Dry herb vaporisation has the most favourable evidence profile among inhaled methods. Vapour composition of approximately 95% cannabinoids at 200°C, no detected combustion byproducts at recommended temperatures, inflammatory profiles in users closer to non-users than tobacco users, and a 2025 clinical recommendation as the preferred vaporisation method.

Non-use carries no inhalation risk. No harm reduction strategy eliminates risk to zero — it reduces risk relative to a higher-risk behaviour.

This spectrum should inform the way users think about their choices. Switching from smoking to dry herb vaporisation is a substantial harm reduction step supported by clinical evidence. Claiming that dry herb vaporisation is risk-free is not supported by the evidence and should not be asserted.

Emerging Research: CBD-Q

A 2025 study from UC Merced identified cannabidiol hydroxyquinone (CBD-Q) as a compound produced when CBD is oxidised during vaporisation, describing it as highly toxic to human tissue.^[12] This is a finding worth monitoring — but its applicability to dry herb vaporisation requires careful framing.

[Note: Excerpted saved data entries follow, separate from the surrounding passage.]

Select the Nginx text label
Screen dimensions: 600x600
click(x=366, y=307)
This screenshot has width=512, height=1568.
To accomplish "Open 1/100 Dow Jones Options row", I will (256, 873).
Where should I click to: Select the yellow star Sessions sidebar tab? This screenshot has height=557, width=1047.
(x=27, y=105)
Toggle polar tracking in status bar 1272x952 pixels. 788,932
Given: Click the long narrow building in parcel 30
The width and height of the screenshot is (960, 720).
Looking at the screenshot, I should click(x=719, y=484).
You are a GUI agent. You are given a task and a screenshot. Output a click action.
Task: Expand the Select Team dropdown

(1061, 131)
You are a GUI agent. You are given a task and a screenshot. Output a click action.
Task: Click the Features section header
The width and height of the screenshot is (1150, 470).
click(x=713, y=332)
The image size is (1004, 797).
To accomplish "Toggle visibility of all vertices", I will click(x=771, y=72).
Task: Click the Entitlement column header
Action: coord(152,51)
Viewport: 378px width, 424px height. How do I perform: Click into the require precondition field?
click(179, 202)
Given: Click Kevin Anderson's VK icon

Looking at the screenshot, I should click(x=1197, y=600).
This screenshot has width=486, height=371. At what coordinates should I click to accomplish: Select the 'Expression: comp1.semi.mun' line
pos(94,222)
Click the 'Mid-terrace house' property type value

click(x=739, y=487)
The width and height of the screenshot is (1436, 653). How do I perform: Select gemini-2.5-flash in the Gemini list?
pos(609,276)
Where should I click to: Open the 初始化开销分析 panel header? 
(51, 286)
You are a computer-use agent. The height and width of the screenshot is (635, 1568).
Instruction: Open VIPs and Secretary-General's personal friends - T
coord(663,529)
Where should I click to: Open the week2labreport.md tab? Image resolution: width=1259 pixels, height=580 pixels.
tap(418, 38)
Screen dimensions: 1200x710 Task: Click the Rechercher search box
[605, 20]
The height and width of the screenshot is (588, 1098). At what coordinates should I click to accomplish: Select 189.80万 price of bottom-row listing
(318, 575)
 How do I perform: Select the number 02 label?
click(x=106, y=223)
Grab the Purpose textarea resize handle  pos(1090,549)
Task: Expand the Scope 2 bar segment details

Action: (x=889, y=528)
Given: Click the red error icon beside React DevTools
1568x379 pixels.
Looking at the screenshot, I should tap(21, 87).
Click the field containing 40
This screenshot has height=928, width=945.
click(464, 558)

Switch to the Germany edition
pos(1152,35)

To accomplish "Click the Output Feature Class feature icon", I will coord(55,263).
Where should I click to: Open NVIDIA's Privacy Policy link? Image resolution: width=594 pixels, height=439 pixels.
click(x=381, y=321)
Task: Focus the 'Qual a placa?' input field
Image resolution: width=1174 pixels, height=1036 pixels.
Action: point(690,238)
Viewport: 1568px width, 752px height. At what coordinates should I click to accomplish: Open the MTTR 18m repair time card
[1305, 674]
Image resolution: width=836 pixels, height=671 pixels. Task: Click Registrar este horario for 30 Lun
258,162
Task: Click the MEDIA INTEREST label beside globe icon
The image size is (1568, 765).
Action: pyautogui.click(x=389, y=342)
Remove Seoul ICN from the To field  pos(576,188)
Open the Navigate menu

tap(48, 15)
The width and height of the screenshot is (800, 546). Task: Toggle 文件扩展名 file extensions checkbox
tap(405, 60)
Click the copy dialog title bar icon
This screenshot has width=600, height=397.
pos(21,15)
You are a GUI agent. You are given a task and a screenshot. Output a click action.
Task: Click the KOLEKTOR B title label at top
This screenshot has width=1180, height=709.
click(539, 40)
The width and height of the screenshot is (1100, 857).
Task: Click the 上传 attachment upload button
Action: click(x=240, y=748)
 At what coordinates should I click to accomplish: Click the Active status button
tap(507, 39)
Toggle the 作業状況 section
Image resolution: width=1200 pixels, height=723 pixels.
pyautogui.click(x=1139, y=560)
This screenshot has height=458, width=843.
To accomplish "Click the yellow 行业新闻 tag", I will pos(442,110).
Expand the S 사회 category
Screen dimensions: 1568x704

The oxidation pathway that produces CBD-Q is associated with specific conditions more common in liquid vaporisation (CBD e-liquids and concentrate cartridges) than in the vaporisation of whole cannabis flower. The study did not examine dry herb vaporisers specifically. Including CBD-Q in the broader safety landscape is appropriate; positioning it as a demonstrated risk of dry herb vaporisation is not supported by the current evidence.

UK-Specific Context

The regulatory and clinical landscape in the United Kingdom provides additional context for these findings. Public Health England's functions have transferred to the Office for Health Improvement and Disparities (OHID) since 2021, and the Medical Cannabis Clinicians Society (MCCS) updated its best-practice prescribing guidelines in 2024–2025 — both reflecting an evolving institutional approach to cannabis-based treatments.

NHS-prescribed cannabis flower is recommended for use with a medical-grade vaporiser.^[1] The only dry herb vaporisers with published medical device certification — the Storz & Bickel Volcano Medic and Mighty+ Medic — are the devices most commonly referenced in clinical guidance, though in practice patients use a broader range of quality devices. For a comprehensive guide to UK medical cannabis access, see UK Medical Cannabis & Vaporisers — A Patient's Guide. For the distinction between "medical grade" marketing and actual medical device certification, see Medical Grade vs Medical Certified Vaporisers.

The UK's single-use vape ban, enacted in June 2025, targets disposable nicotine e-cigarettes and does not affect dry herb devices — but it reflects the broader regulatory attention being paid to vaping products and their health implications.

What This Means

The evidence base for dry herb vaporisation as a harm reduction strategy continues to strengthen. The MacCallum 2025 clinical guide, the inflammatory oxylipin data, and the now well-established vapour composition analyses collectively paint a picture of a delivery method that eliminates most combustion-related risks while preserving cannabinoid delivery efficiency.

The appropriate summary is not "dry herb vaporisation is safe" — that is an oversimplification. The appropriate summary is: current evidence indicates that dry herb vaporisation substantially reduces exposure to the harmful byproducts of combustion, produces an inflammatory profile in users closer to non-users than to tobacco smokers, and is the delivery method recommended by the most recent clinical guidance. Long-term data remains limited, and uncertainty should be acknowledged wherever it exists.

For users who will consume cannabis regardless of method, switching from smoking to dry herb vaporisation is one of the most evidence-supported harm reduction steps available.